- REQUIRED ACTION -
Reproduce the first line of the entries that follow and each later line, word for word, ending with the one containing "Seventy-Two (72) Hours".

* * *

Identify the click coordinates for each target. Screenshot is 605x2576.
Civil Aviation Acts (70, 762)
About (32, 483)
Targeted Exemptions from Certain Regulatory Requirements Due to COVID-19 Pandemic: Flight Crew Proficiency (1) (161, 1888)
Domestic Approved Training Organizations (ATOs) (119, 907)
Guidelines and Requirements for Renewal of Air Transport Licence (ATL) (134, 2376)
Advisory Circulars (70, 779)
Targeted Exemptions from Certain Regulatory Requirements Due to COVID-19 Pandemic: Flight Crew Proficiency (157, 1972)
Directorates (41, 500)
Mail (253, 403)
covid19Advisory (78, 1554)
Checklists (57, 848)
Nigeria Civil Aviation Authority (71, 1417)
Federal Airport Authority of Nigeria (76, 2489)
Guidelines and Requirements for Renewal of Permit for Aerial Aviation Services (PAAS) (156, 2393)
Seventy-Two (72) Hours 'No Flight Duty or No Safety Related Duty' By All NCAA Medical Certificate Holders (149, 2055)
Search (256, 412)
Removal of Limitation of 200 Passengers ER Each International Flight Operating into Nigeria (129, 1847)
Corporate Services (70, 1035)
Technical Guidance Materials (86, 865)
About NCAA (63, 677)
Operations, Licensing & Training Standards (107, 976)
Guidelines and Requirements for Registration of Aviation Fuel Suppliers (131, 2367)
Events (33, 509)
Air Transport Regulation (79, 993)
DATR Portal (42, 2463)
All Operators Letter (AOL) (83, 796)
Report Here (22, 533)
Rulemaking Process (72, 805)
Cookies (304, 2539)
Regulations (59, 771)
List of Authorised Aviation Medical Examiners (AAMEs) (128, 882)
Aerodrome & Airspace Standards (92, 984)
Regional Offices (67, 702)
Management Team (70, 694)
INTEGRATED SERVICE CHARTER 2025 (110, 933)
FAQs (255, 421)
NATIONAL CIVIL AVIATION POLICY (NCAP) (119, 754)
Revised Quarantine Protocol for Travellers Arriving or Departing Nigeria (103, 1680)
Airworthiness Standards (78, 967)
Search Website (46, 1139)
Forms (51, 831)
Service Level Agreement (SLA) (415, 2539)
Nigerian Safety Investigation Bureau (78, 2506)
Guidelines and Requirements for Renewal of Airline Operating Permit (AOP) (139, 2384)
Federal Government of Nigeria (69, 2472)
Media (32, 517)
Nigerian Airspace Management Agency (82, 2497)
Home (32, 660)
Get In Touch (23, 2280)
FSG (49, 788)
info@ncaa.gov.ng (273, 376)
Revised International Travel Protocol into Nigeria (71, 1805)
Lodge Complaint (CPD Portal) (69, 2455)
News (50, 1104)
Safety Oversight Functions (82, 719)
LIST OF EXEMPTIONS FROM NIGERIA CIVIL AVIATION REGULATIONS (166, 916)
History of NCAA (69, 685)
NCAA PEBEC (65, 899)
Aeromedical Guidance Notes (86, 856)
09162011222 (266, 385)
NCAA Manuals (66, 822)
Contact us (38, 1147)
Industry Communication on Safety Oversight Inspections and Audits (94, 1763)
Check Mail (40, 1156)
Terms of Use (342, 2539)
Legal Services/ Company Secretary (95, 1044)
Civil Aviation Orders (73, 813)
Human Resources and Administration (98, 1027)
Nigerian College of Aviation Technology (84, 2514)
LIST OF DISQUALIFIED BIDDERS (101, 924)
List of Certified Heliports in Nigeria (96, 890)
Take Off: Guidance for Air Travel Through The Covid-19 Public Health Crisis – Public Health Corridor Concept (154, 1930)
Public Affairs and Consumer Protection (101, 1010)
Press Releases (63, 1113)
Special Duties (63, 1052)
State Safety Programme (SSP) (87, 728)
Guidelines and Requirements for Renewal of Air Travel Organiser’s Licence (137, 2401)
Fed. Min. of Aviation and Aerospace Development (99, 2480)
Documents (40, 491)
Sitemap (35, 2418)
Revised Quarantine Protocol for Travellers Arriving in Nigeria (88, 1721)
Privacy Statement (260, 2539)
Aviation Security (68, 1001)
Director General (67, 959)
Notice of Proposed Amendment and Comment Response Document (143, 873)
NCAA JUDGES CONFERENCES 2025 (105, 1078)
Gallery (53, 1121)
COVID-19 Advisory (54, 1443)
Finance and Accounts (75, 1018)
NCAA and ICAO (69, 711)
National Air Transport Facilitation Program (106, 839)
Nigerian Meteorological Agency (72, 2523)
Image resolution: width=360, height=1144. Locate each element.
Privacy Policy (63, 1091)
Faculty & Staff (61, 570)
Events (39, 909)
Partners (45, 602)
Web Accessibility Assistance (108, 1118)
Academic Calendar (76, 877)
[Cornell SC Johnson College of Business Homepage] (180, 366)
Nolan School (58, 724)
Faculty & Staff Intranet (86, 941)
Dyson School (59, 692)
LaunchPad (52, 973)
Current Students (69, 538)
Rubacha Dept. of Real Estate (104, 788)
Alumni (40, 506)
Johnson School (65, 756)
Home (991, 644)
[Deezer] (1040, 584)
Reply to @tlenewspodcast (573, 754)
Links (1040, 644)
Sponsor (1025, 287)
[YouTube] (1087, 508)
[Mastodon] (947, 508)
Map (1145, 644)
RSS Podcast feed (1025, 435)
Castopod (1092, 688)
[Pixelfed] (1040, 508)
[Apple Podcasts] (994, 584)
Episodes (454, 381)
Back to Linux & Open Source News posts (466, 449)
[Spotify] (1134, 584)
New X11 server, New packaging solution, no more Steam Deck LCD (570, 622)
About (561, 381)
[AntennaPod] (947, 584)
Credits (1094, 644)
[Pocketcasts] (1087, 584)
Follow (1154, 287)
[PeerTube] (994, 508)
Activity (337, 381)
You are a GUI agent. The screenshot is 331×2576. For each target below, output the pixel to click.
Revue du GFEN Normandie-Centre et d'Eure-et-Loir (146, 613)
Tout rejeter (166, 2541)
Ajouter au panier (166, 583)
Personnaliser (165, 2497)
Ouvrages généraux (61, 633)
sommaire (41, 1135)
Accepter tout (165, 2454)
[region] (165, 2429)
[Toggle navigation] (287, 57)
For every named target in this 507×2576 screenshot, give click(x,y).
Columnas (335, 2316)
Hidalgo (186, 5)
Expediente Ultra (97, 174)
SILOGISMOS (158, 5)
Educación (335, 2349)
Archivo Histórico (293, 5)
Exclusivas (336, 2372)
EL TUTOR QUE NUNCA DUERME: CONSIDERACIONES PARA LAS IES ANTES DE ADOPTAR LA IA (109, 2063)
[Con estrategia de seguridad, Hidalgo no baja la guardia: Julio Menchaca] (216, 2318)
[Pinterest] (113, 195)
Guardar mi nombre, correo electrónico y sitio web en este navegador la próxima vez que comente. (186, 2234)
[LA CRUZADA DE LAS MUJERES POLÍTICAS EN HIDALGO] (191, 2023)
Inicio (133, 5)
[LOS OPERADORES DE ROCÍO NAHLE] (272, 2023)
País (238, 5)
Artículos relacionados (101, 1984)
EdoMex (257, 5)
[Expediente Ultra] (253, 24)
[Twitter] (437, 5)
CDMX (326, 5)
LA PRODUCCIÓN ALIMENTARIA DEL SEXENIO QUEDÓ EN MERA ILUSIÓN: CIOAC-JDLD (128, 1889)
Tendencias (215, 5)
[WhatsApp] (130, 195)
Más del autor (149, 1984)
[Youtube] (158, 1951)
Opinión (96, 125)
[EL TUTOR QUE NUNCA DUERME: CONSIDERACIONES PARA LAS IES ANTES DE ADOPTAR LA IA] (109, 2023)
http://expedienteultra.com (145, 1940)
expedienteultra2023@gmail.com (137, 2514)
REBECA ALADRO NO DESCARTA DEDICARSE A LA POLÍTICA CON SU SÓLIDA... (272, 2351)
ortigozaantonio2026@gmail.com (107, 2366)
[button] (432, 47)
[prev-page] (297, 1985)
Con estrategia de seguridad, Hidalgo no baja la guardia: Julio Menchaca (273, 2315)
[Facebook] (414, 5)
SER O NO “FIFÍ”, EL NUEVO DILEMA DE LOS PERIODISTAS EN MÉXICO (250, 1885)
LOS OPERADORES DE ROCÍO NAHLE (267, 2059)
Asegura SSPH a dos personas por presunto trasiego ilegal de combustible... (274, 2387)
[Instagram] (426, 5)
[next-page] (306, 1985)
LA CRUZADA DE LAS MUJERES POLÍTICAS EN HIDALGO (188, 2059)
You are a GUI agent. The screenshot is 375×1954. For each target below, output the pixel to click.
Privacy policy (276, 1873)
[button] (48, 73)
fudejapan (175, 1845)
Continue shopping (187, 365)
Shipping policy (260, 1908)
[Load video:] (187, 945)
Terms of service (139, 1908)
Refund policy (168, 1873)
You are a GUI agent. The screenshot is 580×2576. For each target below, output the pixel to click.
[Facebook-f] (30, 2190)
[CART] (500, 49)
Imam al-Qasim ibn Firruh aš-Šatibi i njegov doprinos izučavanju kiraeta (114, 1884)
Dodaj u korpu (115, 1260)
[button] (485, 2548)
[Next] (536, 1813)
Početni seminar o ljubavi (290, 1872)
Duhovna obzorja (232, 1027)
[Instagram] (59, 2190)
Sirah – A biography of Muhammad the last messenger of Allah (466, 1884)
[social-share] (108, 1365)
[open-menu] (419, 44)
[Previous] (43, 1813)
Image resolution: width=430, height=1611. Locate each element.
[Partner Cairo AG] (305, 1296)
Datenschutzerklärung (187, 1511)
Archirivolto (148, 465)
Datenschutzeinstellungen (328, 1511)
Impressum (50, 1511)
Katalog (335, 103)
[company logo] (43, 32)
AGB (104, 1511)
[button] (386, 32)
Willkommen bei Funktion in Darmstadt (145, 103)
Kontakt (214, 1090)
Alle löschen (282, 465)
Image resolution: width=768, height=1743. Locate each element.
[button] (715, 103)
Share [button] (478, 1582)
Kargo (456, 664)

* * *

- WRITTEN SOLUTION -
Identify the click coordinates for each target. Screenshot is 605x2576.
Civil Aviation Acts (70, 762)
About (32, 483)
Targeted Exemptions from Certain Regulatory Requirements Due to COVID-19 Pandemic: Flight Crew Proficiency (1) (161, 1888)
Domestic Approved Training Organizations (ATOs) (119, 907)
Guidelines and Requirements for Renewal of Air Transport Licence (ATL) (134, 2376)
Advisory Circulars (70, 779)
Targeted Exemptions from Certain Regulatory Requirements Due to COVID-19 Pandemic: Flight Crew Proficiency (157, 1972)
Directorates (41, 500)
Mail (253, 403)
covid19Advisory (78, 1554)
Checklists (57, 848)
Nigeria Civil Aviation Authority (71, 1417)
Federal Airport Authority of Nigeria (76, 2489)
Guidelines and Requirements for Renewal of Permit for Aerial Aviation Services (PAAS) (156, 2393)
Seventy-Two (72) Hours 'No Flight Duty or No Safety Related Duty' By All NCAA Medical Certificate Holders (149, 2055)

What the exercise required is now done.